Du rap "fait maison" au hip-hop
Pour toute la deuxième génération de rappeurs, les MJC et les centres sociaux ont organisé pendant de nombreuses années des ateliers pour apprendre à poser un flow, utiliser les samples. Avant de disparaître peu à peu, semblant obsolètes face à la montée du rap autoproduit. La MJC d’Aubagne, aujourd’hui fermée, constituait un vivier de jeunes rappeurs talentueux. SCH, le rappeur de 28 ans aux multiples disques de platine, une des coqueluches du rap français actuel, y a fait ses premières scènes.

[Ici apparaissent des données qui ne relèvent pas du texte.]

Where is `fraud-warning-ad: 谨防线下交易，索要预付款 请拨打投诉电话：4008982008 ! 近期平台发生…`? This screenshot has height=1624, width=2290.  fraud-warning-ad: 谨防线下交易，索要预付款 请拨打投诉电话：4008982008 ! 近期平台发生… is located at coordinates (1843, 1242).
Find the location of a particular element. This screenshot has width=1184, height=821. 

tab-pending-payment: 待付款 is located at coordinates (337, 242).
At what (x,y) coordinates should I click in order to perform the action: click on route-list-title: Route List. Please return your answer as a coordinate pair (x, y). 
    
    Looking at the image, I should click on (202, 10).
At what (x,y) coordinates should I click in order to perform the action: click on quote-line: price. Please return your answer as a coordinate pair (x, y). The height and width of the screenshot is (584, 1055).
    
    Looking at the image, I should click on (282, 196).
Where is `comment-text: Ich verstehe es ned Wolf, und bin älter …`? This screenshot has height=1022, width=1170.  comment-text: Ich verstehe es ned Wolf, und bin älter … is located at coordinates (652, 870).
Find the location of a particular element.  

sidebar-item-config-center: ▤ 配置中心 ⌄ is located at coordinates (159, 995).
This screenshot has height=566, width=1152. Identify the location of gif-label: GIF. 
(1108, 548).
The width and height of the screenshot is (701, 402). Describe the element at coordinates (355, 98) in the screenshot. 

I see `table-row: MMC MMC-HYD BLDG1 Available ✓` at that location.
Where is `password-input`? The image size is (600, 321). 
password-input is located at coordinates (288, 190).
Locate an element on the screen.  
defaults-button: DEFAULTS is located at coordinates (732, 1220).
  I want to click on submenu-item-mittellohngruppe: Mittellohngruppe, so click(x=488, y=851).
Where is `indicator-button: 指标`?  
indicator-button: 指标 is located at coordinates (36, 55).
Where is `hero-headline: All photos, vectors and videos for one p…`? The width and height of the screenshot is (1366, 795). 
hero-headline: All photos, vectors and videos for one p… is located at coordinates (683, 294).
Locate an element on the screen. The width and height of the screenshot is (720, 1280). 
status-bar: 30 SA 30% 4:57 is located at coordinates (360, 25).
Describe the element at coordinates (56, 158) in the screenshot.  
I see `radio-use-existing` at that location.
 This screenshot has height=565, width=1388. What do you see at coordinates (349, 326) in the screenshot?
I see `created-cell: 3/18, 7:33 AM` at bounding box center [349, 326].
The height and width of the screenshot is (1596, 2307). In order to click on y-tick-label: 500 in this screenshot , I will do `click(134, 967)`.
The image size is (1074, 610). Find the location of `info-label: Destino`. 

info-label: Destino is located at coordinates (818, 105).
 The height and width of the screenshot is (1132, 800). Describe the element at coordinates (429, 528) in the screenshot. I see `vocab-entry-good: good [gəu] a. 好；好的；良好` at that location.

Aujourd’hui à Marseille ce sont surtout par les associations, les salles de concert comme l’Affranchi et le Makeda, ou les studios privés, qui pullulent, que les jeunes accèdent au rap. « Ça a existé, les ateliers d‘écriture dans les MJC, dans les centres sociaux. Pour récompenser ces jeunes, on montait des guinguettes pour qu’ils puissent se produire, explique Soly, président de B.Vice, association et studio d’enregistrement historique à la Savine. Aujourd’hui ça n’existe plus, il n’y a presque plus de lieux pour des ateliers rap à Marseille. » Selon lui, les institutions et politiques n’ont pas vraiment mis les moyens pour développer la culture hip-hop et la rendre accessible.
« Planter les graines »
L’encadrement des ados dans le rap est un défi pour ces structures associatives qui continuent d’organiser des ateliers d’écriture et de production musicale. L’enjeu est surtout de leur transmettre la culture hip-hop, ses valeurs de partage et de solidarité. Des valeurs que les jeunes découvrent sur le tas lors de ces ateliers, face à la dimension plus individualiste du rap actuel. « La culture rap est devenue plus populaire, mais les valeurs n’ont pas été transmises », regrette Francine Bonnot, qui souhaite « planter les graines » de cette culture chez les jeunes. Avec Aude Kaboré, leur association, Orizon Sud, organise des ateliers de rap, graff’, danse, beatbox. Hors de question pour elle cependant de créer une fracture entre « l’ancien » et le « nouveau » rap. « Jul pour eux c’est une référence, si on raccroche Jul avec le rap des années 80 c’est là que l’on peut faire de la transmission », assure-t-elle.
Pour Soly, les ateliers sont surtout l’occasion de débattre et de faire de l’éducation populaire, pour transmettre des « valeurs citoyennes ». « N’importe quel gamin a chez lui les moyens d’écrire tout seul dans sa chambre, de s’enregistrer, de balancer ça sur le Net, explique le rappeur de B.Vice. Mais dès qu’on leur offre un cadre, leur rap devient plus conscient, politique, ça va plus loin que le simple m’as-tu-vu. » Ces ateliers sont surtout une manière de permettre l’accès à la culture, au sens large, pour Francine Bonnot. « Notre but c’est que cette culture leur permette de s’ouvrir l’esprit. Leur permettre de se découvrir des talents, quelque chose qui les emballe. Leur montrer qu’ils ne sont pas voués à rester en bas de leur immeuble ou au taxiphone. » Encadrer et transmettre, pour sublimer et élever.